Diese Sagen haben einen doppelten Boden, indem sie teils die Quelle aller religiösen Vorstellungen sind, teils dazu dienen, die Nächte zu verkürzen, wenn die große Dunkelheit das Land verhüllt und der strenge Winter die Familien zu unfreiwilligem Stubenleben versammelt.
Man glaubt unbedingt an die Wahrheit dieser Mythen und Sagen; wenn etwas gegen die gesunde Vernunft streitet, so liegt es nur daran, daß jüngere Generationen nicht zu fassen vermögen, was bei den Vorfahren unantastbare Wahrheiten waren.
Wie bekannt, sind die Eskimos vorzügliche Beobachter, und darum ist es begreiflich, daß die alten Sagenerzähler, die im Besitz großer Beredtsamkeit sind, sich zu farbenreichen Schilderungen hinreißen lassen.
Beweis, daß die Sagen vielfach zum Zeitvertreib da sind, ist, daß die meisten mit den Schlußworten enden: Jetzt ist die Geschichte aus und der Winter wieder etwas kürzer!
Es ist schwierig, die Sagen dem Inhalt nach einzuteilen, da viele Themen häufig in ein und derselben Erzählung behandelt werden.
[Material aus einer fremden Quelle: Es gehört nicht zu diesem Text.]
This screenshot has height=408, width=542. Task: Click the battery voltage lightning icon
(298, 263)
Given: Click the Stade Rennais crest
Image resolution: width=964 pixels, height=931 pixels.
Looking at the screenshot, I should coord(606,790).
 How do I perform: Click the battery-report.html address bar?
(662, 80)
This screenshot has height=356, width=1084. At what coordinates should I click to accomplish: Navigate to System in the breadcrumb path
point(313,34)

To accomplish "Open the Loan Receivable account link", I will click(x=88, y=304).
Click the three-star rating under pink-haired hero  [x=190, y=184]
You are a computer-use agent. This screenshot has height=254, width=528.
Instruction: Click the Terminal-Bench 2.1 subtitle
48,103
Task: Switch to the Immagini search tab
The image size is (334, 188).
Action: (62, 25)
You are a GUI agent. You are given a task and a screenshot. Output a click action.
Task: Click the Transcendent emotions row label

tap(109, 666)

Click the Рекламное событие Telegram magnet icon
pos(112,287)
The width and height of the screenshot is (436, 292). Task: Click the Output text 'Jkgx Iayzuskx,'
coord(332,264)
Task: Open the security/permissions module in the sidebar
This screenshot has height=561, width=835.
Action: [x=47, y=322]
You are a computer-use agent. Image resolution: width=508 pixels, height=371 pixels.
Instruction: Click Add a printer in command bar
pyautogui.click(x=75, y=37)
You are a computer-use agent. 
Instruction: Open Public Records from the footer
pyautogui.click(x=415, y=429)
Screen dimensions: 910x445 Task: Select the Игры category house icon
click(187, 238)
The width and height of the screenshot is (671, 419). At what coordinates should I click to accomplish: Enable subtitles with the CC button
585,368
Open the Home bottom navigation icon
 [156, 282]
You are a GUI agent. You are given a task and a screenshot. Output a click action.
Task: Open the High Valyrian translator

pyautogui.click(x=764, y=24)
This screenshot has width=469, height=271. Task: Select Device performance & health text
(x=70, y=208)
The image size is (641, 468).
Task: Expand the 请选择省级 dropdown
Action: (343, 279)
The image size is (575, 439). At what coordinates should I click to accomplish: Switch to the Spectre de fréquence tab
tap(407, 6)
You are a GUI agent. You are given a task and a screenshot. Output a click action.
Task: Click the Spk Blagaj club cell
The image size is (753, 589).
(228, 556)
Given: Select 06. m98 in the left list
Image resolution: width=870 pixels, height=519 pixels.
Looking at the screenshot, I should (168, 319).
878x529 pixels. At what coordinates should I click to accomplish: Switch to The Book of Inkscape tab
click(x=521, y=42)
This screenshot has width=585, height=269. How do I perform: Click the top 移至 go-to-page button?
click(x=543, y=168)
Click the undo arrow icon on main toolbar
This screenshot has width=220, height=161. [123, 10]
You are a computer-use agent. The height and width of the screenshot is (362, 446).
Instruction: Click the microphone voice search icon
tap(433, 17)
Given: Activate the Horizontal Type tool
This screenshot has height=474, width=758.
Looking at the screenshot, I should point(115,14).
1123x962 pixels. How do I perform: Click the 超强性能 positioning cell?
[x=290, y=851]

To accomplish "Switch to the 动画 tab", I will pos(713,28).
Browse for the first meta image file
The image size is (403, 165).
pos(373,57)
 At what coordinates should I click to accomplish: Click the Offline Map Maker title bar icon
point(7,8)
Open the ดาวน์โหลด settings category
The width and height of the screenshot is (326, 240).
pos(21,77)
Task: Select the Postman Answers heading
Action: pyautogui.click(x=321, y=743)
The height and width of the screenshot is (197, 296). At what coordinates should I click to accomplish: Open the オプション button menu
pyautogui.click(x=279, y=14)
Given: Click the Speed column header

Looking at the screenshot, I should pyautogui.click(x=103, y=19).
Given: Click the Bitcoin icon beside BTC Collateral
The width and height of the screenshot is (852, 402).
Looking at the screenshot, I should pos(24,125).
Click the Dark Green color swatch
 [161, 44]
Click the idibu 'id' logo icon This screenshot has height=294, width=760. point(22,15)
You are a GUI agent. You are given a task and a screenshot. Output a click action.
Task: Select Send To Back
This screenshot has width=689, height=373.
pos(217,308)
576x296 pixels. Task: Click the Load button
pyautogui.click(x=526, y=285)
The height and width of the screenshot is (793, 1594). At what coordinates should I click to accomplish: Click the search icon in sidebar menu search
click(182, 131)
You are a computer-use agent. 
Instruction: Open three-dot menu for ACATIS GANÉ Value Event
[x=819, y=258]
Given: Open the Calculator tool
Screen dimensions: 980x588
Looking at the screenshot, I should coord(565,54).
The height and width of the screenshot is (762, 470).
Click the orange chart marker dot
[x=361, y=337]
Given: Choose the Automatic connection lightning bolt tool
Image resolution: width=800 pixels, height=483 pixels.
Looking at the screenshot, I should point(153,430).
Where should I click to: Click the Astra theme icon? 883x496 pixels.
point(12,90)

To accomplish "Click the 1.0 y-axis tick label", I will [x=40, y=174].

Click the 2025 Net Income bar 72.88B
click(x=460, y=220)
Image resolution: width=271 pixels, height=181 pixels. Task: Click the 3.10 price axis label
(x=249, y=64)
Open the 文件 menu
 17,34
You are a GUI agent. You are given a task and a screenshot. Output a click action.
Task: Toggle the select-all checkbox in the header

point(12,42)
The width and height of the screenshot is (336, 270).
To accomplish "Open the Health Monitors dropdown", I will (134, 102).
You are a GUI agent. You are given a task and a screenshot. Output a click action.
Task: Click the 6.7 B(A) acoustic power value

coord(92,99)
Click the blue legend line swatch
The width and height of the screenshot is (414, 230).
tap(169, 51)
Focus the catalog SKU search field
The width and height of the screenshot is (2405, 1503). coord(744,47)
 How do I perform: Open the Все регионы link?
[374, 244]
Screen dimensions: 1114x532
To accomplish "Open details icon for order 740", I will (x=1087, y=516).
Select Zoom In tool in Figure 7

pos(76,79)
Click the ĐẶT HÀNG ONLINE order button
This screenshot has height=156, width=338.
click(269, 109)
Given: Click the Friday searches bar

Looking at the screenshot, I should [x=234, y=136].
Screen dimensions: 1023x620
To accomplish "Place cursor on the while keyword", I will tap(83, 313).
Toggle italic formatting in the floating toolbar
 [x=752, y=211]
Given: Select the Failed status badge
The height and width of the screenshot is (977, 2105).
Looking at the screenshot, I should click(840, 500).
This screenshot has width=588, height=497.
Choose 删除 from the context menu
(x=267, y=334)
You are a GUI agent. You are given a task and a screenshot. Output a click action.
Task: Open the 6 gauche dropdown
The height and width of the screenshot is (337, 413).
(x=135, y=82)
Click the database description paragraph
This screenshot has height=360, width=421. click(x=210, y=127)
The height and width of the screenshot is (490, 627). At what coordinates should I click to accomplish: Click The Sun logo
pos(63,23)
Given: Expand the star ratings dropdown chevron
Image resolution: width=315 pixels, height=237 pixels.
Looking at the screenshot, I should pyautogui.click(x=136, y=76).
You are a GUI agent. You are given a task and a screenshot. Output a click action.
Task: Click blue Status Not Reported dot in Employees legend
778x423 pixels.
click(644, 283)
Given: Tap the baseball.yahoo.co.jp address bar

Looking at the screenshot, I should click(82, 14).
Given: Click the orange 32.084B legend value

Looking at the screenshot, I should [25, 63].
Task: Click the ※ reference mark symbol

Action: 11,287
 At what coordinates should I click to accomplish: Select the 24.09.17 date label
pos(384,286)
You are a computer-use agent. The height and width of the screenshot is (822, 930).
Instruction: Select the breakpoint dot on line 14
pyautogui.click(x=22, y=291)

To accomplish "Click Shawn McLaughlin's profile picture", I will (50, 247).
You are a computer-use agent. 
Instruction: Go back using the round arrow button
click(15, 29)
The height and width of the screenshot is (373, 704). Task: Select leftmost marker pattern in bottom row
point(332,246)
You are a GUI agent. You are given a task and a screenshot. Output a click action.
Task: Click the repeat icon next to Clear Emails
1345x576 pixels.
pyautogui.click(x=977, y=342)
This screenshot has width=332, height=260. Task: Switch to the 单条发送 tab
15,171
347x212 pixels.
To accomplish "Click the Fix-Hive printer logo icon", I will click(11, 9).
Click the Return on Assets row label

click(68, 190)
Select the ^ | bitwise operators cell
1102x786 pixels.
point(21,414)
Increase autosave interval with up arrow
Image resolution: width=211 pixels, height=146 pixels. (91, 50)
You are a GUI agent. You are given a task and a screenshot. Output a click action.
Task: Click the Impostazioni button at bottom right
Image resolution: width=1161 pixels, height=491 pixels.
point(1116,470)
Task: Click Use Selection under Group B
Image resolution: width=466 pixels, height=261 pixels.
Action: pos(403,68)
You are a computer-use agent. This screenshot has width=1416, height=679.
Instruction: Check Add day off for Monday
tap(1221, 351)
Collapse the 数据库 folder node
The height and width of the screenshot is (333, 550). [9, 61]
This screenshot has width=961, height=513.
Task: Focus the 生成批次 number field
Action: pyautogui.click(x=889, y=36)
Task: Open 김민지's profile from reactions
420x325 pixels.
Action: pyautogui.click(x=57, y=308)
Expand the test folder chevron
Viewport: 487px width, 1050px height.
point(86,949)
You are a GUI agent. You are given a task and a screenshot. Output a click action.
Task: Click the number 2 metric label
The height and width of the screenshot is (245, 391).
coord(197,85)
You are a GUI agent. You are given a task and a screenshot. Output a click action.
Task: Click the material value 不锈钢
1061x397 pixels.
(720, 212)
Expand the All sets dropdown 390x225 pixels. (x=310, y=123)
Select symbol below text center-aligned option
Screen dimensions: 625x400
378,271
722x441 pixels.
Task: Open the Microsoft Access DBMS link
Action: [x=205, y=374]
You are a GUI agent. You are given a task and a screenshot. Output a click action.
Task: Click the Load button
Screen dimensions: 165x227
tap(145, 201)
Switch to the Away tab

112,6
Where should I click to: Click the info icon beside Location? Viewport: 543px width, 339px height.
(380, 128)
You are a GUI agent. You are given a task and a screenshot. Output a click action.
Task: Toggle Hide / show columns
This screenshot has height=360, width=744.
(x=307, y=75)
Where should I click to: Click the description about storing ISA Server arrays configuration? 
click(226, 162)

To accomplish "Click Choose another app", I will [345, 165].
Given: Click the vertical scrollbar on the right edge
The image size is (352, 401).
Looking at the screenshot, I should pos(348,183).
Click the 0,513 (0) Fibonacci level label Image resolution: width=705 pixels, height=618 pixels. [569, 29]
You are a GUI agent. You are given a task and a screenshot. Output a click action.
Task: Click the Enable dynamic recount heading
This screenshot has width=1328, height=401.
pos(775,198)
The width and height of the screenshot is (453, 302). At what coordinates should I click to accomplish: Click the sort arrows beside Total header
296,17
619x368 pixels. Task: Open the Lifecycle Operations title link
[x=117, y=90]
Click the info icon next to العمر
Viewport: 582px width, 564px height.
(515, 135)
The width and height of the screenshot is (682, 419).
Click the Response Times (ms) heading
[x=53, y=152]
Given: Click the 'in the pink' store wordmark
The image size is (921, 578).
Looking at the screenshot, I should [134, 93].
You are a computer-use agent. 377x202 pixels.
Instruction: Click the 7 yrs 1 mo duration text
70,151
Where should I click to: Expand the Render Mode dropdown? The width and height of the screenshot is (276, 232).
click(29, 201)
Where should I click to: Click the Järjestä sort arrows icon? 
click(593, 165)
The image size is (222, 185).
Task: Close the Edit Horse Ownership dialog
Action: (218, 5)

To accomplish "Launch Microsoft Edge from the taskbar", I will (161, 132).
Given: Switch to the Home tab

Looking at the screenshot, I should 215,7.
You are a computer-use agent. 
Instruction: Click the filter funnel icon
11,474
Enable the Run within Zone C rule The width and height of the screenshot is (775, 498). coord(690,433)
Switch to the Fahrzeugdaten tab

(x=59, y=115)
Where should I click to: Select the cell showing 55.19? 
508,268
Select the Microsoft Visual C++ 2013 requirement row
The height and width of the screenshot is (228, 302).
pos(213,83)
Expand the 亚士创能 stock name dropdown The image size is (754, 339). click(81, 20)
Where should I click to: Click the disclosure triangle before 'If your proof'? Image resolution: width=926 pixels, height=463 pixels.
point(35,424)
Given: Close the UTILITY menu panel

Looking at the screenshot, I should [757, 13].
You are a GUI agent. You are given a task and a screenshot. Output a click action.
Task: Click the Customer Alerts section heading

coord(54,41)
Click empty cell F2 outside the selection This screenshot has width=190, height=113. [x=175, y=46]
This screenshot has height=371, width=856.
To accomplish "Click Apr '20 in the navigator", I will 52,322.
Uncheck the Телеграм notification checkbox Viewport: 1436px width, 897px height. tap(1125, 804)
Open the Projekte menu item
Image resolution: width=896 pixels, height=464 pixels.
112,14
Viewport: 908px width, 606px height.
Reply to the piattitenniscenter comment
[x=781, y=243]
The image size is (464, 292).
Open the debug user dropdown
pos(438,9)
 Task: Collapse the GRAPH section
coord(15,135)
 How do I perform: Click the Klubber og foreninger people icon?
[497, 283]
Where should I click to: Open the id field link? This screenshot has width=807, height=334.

Dennoch habe ich eine Gruppierung versucht, wie in der nachfolgenden Sammlung angegeben.
Die Eskimos unterscheiden zwischen Oqalugtuat und Oqaluatât.
Oqalugtuat sind die alten Mythen, die aus einer lernen Vorzeit stammen, als die Eskimos ihre Urheime in Gegenden hatten, die westlich von der Hudsonbucht lagen, vielleicht ganz drüben bei der Beringstraße. Darum kommen sie bei allen Eskimos vor und sind von Alaska über Baffinsland und Westgrönland, ganz bis nach Angmagssalik an der Ostküste bekannt.
Oqaluatât sind Sagen, die von Menschen handeln, die zu einer Zeit lebten, deren man sich noch erinnern kann. Sie sind stets lokal und deshalb leicht an ihren Entstehungsort zurückzuführen; doch haben auch diese die phantastische Ausschmückung der eskimoischen Sagen bekommen und unterscheiden sich kaum von den alten Mythen.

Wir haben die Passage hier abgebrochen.